- Aim of the exercise -
Set down the listing below without any change, starting with the line that contains "The width and height of the screenshot is (1920, 1920)." and continuing through the final line of the listing.

Items from a data source
____

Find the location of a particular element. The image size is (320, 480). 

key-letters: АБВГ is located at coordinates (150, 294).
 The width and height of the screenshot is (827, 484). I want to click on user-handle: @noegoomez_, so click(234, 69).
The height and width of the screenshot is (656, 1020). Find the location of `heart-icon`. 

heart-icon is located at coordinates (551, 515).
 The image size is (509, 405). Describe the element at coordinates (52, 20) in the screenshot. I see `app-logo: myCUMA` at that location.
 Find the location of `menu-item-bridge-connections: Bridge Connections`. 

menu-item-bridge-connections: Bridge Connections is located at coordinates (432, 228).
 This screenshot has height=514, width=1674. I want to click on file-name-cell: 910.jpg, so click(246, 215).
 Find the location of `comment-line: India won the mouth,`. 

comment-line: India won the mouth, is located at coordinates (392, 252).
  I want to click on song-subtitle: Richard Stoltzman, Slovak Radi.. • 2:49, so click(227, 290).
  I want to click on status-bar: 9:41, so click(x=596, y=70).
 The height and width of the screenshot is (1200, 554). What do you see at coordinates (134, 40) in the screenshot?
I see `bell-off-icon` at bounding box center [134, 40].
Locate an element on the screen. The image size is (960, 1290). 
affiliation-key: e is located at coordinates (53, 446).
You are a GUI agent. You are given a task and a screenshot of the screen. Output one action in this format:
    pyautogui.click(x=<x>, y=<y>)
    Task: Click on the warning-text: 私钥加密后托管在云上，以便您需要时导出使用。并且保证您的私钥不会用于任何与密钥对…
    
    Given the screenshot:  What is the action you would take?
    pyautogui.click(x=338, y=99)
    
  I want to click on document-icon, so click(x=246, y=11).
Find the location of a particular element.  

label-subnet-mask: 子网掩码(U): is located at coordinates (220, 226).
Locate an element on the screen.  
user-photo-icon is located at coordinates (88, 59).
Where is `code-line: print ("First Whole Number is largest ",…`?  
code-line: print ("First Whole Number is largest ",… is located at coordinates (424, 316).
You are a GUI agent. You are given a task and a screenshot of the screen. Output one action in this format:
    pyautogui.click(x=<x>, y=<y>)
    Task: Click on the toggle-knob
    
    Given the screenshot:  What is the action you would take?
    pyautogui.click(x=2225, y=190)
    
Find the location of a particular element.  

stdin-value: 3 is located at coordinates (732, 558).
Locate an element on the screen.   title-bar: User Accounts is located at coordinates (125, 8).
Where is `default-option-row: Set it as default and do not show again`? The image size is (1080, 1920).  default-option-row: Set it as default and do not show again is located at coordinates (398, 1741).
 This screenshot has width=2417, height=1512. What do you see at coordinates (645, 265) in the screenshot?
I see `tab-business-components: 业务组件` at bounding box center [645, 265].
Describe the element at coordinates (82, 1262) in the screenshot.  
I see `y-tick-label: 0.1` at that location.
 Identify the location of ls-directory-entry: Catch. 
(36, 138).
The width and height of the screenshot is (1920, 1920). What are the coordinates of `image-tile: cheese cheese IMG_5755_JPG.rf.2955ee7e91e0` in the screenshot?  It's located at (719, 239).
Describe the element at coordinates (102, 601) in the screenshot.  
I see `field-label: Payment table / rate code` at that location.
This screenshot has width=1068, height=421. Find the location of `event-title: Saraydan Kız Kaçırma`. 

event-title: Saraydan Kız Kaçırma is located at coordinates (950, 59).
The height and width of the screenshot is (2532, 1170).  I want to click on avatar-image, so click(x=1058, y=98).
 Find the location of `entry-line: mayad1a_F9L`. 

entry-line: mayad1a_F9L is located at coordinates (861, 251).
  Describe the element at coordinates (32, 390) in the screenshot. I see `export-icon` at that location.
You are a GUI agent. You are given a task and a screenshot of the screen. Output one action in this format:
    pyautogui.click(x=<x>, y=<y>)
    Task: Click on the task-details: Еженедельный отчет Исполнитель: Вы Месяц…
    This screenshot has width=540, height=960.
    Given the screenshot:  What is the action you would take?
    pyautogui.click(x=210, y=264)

____

- Problem solution -
The width and height of the screenshot is (1920, 1920). What are the coordinates of `image-tile: cheese cheese IMG_5755_JPG.rf.2955ee7e91e0` in the screenshot?  It's located at (719, 239).
Describe the element at coordinates (102, 601) in the screenshot.  
I see `field-label: Payment table / rate code` at that location.
This screenshot has width=1068, height=421. Find the location of `event-title: Saraydan Kız Kaçırma`. 

event-title: Saraydan Kız Kaçırma is located at coordinates (950, 59).
The height and width of the screenshot is (2532, 1170).  I want to click on avatar-image, so click(x=1058, y=98).
 Find the location of `entry-line: mayad1a_F9L`. 

entry-line: mayad1a_F9L is located at coordinates (861, 251).
  Describe the element at coordinates (32, 390) in the screenshot. I see `export-icon` at that location.
You are a GUI agent. You are given a task and a screenshot of the screen. Output one action in this format:
    pyautogui.click(x=<x>, y=<y>)
    Task: Click on the task-details: Еженедельный отчет Исполнитель: Вы Месяц…
    This screenshot has width=540, height=960.
    Given the screenshot:  What is the action you would take?
    pyautogui.click(x=210, y=264)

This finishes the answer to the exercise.